The views are great, but despite its setting, [Vancouver’s] downtown has the cold, generic feeling of a developer’s boom town.
— Knute Burger, “Vancouver is Shangri-Not”
I can’t help but notice how lately, anti-Vancouver articles and rants are rampant in both journalistic and blogosphere-based realms of discussion. Writers sling insults at Vancouver’s ‘vapidity,’ its coldness and its fake tendencies — and these insults are especially directed towards the city’s downtown core.
I’m all for criticism when it is constructive (as many of the anti-Olympics signage and security dialogues have been), it can be essential for fixing what’s going wrong and helping create a better world. However, the anti-Vancouver rhetoric I keep hearing from all sources is starting to remind me of a pack of cats (older cities) attacking a squirrel (Vancouver) just because he happens to have a shiny new winter coat, without actually realizing that squirrel might have had some chestnuts (good ideas) to share with everyone.
Disregarding my assumption that cats can even eat chestnuts, I’d like to defend downtown Vancouver from my own perspective — from someone who actually lives there, in the West End, on a dense urban street lined with old trees next to a city park. It is one of the most friendly, community-drenched places I’ve lived in — my street is filled with the sounds of human laughter, residents blasting obscure 90’s dance mixes and joyful dog barking at all hours of the day and night.
I think I’ve said enough in Vancouver’s defense, however. A better way to display the downtown community I have grown to love is through some photos — mine and two others — of Vancouver as I see it. Here they are.

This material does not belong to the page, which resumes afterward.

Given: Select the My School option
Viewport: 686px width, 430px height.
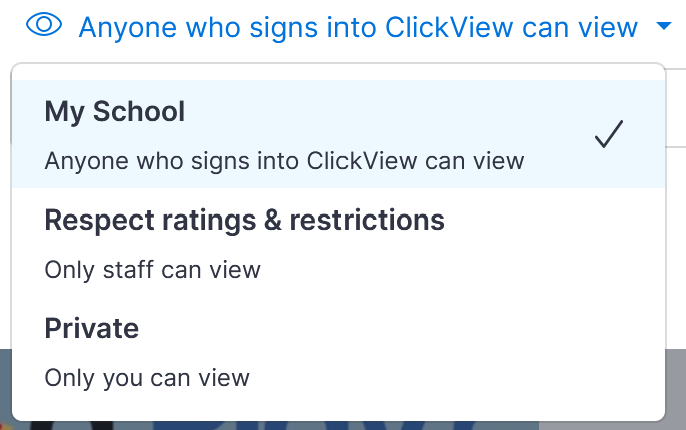Looking at the screenshot, I should [x=338, y=134].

You can find tranquil places to be alone even when you’re downtown…

Yet, a few blocks down the road - a busy urban street. Image by Flickr user ‘TPower.’

And then you can walk down to events like the Gay Pride Parade — one of the biggest in North America.

Dogs are everywhere in the West End, especially in the summer. Image by flickr user ‘Harry2010’.

And I always find small things when I look around this area of the city that make me happy - like the christmas tree on the top of the building at the end of this alleyway.

Or like an impromptu flash-mob Zombie walk in the heart of downtown.

…Or a dog show down the block from your apartment. (image by WestEndDogShow on Flickr.)
This is the Vancouver I think of when I read stories about what downtown is to other people. Of course, each opinion is based on one’s own personal perception of reality, but I believe that other cities have a lot to admire about Vancouver’s West End and downtown core.